80 F. Supp. 225 | E.D. Ark. | 1948
These actions originated in the Circuit Court of Conway County, Arkansas, against the Trustee of the Missouri Pacific Railroad Company and D. C. Fowler, the engineer of the train involved in the accident, he being a resident of this state.
The specifications of negligence upon which liability is predicated are numerous, and may be summarized as follows: 1. Failure to maintain a safe crossing, (2) failure to maintain a watchman at the crossing, (3) failure to maintain a signal or sign warning the public, (4) operating a train at a high and dangerous speed in violation of city ordinance (5) not keeping a proper lookout under the statute (6) obstructing the view of the crossing (7) discovered peril (8) and failure to give statutory signals by bell or whistle. Some of these allegations cannot be considered as against the engineer. This action was removed to this court in accordance with the provisions of Sections 1441 and 1446 New Federal Judicial Code, Act of June 25, 1948, Public Law 773, (H.R. 3214), 80th Congress, second Session, effective September 1, 1948.
The non-resident trustee bases his right of removal to this court upon sub-section (c) of Section 1441 of the New Federal Judicial Code, supra, and in his petition alleges : '
“the action as against the petitioner is a separate and independent claim or cause of action, which would be removable if sued upon alone
The plaintiff filed motions to remand, alleging the resident engineer was a necessary party.
Section 1441(b) provides in the last sentence :
“Any other such action shall be removable only if none of the parties in interest properly joined and served as defendants is a citizen of the State in which such action is brought.”
Section 1441(c) of the New Federal Judicial Code, upon which petitioner predicates his claim of right to remove this action to this court, refers to “a separate and independent claim or cause of action,” and nowhere refers to parties, or to separable .controversies.
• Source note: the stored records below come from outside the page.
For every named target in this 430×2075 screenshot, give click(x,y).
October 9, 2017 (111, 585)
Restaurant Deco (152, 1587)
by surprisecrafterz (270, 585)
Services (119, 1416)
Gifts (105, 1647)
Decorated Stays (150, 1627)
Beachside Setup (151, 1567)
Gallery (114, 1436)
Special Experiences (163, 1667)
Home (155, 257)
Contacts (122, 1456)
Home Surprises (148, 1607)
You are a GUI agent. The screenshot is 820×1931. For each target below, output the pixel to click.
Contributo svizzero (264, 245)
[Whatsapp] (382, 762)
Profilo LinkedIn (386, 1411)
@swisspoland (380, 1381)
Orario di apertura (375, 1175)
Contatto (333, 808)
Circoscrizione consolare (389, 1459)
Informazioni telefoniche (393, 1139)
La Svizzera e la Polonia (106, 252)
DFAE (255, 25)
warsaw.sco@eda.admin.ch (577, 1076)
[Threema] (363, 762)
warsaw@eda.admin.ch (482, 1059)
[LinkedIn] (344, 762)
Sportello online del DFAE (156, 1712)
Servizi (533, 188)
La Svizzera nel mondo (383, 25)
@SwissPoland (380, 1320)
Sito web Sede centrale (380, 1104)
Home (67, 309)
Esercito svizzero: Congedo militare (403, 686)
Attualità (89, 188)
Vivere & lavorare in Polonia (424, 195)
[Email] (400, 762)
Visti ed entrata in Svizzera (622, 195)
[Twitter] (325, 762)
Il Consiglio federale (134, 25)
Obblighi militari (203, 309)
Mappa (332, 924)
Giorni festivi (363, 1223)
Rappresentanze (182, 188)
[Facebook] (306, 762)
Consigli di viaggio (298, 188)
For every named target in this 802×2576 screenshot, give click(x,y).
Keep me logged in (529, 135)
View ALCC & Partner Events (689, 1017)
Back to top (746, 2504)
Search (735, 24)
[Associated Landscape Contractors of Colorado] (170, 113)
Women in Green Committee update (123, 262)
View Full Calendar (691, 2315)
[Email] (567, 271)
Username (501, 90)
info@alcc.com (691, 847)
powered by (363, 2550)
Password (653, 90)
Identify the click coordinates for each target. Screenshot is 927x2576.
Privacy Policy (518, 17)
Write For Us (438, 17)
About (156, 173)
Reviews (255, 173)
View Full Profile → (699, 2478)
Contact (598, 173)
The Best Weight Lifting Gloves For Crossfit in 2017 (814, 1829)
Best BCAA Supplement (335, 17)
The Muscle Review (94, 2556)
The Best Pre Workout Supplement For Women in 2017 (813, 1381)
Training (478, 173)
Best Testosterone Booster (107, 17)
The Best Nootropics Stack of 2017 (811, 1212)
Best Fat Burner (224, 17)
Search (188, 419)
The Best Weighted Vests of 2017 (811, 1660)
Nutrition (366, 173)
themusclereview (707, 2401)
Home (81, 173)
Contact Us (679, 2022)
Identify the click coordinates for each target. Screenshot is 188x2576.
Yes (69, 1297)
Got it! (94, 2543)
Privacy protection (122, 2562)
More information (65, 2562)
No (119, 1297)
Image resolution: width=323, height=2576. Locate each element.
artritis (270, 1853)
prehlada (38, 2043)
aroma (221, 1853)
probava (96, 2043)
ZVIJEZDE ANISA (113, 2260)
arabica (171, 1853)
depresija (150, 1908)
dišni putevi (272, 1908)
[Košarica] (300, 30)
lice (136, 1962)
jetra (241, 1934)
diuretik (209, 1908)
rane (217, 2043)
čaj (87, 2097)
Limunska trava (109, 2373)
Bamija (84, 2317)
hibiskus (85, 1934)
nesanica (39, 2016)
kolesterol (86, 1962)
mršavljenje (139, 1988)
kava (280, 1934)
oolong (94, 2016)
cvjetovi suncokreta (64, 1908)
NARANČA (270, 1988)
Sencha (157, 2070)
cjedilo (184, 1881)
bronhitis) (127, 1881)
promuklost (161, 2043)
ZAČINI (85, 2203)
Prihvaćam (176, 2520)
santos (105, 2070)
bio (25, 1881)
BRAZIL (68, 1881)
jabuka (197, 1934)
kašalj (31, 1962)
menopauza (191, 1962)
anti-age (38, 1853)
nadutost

The notes of the revisors in the preliminary draft of the proposed New Federal Judicial Code says of this sub-section:
“Subsection (c) has been substituted for the provision in section 71 of Title 28 U.S. C., 1940 ed., ‘and when in any suit mentioned in this section, there shall be a controversy which is wholly between citizens of different states, and which can be fully determined as between them, then either one or more of the defendants actually interested in such controversy may remove said suit into the district court of the United States.’
*226 “This quoted language has occasioned much confusion. The courts have attempted to distinguish between separate and separable controversies, a distinction which is sound in theory but illusory in substance. * * *
"Subsection (c) permits the removal of separate causes of action but not of separable controversies. In this respect it will somewhat decrease the volume of federal litigation.”
If the resident engineer is a proper party to these actions, then the actions must be remanded to the state court.
Whether the resident defendant, the engineer, is a proper party to this action is a matter of state law. Chicago, Rock Island & Pac. Ry. Co. v. Whiteaker, 239 U.S. 421, 424, 36 S.Ct. 152, 153, 60 L.Ed. 360. “The supreme court of the state decided that the petition stated a cause of action against Drake (the resident defendant) and the railway company, and whether it did, we said in Chicago, Rock Island & Pac. Ry. Co. v. Schwyhart, 227 U.S. 184, 33 S.Ct. 250, 57 L.Ed. 473, was a matter of state law.” In the Schwyhart case, supra [227 U.S. 184, 33 S.Ct. 251], the court said: “The joint liability of the defendants under the declaration as amended is a matter of state law, and upon that we shall not attempt to go behind the decision of the highest court of the state before which the question could come.”
In a case arising in this court, Wells v. Missouri Pac. R. Co., 87 F.2d 579, 582, the Court of Appeals for this Circuit said: “The liability of all the defendants to the plaintiff under the allegations of the complaint is to be determined by the law of the state of Arkansas.” It then remains only to determine under the law of Arkansas if the resident engineer is a proper party to this action.
In a similar case the Arkansas Supreme Court held:
“A complaint alleging that a railroad company and a resident engineer failed to ring the bell and sound the whistle at a public crossing and failed to exercise care for the safety of persons about to cross held to state a cause of action against a resident engineer, thus preventing a removal of the action by the railroad company, a foreign corporation.” Chicago R. I. & P. Ry. Co. v. McKamy, 180 Ark. 1095, 25 S.W.2d 5.
The Court of Appeals for this Circuit, in the case of Thompson et al. v. Moore, 109 F.2d 372, 374, affirmed the judgment of this court. They said:
“Under the law of Arkansas it was the privilege of Mrs. Moore, the injured party, to say whether her controversy was with one or both of the joint tort-feasors whose concurrent negligence she claimed caused her injury. * * * One of two joint tort-feasors has no right to say that an action is several which the injured party claims is joint.”
A consideration of the cases cited, and others not cited, and of the provisions of the Code, convinces me that the engineer is a proper party, and these cases were not removable to this court.